Currently, the biggest problem with WebRTC (or as someone told me,
"the Internet Holy Grayl" :-P ) is about the initial handshake, and
specifically how to connect to another peer without a server between
them. On my P2P app I'm using what I call "handshake servers" that in
fact they are pools where peers can announce and interchange their
SDPs, and after they got a minimal "critic mass", they disconnect and
start to use only the P2P network to find new peers. In fact, today I
have think about a way where you can connect to the P2P network only
knowing how to connect to one of the already-connected peers (working
as a temporal proxy to help you connect to other peers and get your
own critic mass), but you need a third party server anyway. That's the
point I want to remove.

Derek idea would be feasable if a PeerConnection object would be open
and left listening for incoming request with a "magic word" (the
channel label, for example?). In fact I though TURN/STUN servers would
be able to do this uploading the SDP data (you know where a peer is
and what's his SDP data to add to your PeerConnection object, but you
need to send him someway your SDP data so it can call you back), but
the API currently doesn't allow this (and also SDP info, althought
geospatial and temporal unique, it's short live).

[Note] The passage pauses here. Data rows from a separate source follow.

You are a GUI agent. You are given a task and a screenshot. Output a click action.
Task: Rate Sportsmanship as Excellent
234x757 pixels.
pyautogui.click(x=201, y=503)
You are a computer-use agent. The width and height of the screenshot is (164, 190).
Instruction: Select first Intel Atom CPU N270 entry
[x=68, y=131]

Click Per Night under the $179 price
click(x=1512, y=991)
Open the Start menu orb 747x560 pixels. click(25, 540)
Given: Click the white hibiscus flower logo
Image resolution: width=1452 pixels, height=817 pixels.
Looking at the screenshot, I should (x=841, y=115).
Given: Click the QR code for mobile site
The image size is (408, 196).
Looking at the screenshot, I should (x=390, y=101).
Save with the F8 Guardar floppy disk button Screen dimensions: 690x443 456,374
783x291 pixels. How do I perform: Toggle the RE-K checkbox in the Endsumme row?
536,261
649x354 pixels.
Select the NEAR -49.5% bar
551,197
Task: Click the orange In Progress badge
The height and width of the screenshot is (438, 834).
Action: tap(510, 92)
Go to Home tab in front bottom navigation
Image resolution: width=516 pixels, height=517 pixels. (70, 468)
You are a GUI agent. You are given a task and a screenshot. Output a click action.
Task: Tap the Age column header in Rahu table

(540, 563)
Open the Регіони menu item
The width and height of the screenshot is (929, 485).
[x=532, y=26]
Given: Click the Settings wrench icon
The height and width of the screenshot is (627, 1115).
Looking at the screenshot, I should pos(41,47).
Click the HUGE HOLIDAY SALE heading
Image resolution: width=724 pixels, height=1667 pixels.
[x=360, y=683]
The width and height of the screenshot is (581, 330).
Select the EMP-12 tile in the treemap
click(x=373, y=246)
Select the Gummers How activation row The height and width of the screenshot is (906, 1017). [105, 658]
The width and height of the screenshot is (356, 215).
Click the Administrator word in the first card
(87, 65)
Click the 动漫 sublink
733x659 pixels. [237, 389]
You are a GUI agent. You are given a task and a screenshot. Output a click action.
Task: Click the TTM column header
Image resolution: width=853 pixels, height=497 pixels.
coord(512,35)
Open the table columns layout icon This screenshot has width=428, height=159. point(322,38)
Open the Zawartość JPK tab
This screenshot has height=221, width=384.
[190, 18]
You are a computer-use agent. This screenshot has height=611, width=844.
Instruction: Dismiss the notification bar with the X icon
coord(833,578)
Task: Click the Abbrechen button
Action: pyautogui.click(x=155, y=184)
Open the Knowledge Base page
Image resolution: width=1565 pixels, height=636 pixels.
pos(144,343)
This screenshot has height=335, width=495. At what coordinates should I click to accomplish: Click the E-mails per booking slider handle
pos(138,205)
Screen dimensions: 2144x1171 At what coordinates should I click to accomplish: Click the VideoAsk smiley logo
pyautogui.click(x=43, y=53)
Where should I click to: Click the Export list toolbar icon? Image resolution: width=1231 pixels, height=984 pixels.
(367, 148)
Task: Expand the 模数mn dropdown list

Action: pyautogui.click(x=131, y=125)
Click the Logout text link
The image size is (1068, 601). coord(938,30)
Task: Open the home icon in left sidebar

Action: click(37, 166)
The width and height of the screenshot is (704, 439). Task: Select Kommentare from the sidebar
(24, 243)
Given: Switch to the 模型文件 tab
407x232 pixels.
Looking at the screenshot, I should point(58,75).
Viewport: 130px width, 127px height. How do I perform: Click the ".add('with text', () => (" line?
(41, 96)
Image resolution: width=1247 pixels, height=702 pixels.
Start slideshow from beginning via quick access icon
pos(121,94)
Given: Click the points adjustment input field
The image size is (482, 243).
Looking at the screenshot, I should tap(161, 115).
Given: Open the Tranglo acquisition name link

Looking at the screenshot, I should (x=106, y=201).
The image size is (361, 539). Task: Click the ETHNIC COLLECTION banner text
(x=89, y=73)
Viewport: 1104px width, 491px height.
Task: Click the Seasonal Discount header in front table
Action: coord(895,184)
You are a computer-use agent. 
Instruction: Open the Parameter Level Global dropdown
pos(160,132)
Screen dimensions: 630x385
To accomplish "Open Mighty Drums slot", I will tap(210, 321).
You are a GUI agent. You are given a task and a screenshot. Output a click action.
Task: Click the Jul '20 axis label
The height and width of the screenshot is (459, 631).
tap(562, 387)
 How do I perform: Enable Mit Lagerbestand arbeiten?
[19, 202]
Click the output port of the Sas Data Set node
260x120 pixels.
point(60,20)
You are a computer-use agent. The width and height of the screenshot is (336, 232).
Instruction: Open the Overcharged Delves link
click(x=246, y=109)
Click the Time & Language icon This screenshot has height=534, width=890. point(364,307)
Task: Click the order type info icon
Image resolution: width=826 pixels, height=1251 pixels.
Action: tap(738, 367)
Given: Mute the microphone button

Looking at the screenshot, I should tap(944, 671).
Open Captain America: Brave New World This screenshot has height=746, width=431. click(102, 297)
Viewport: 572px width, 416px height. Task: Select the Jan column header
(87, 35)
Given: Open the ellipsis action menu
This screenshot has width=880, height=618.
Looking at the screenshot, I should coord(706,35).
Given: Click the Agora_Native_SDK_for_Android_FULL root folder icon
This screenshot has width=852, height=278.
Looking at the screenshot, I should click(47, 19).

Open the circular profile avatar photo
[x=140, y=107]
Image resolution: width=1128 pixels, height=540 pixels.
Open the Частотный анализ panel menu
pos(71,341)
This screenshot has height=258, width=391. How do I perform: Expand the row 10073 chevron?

I don't know if WebRTC should modify the API to add support for
something like this or they have done good leaving the signaling
channel up to the developer, but for server-less application is a
problem. The most promising technology I have seen so far is PuSH API
currently in development by Mozilla and Telefonica so a client would
register that it's open for connections and keep listening for
incoming PeerConnection requests, but seems is more focused as a
replacement of SMS messages (good) and will require that data is
originated on a server instead of also from clients like a real
Publish/Subscript protocol (bad :-( ). Maybe should I ask to them?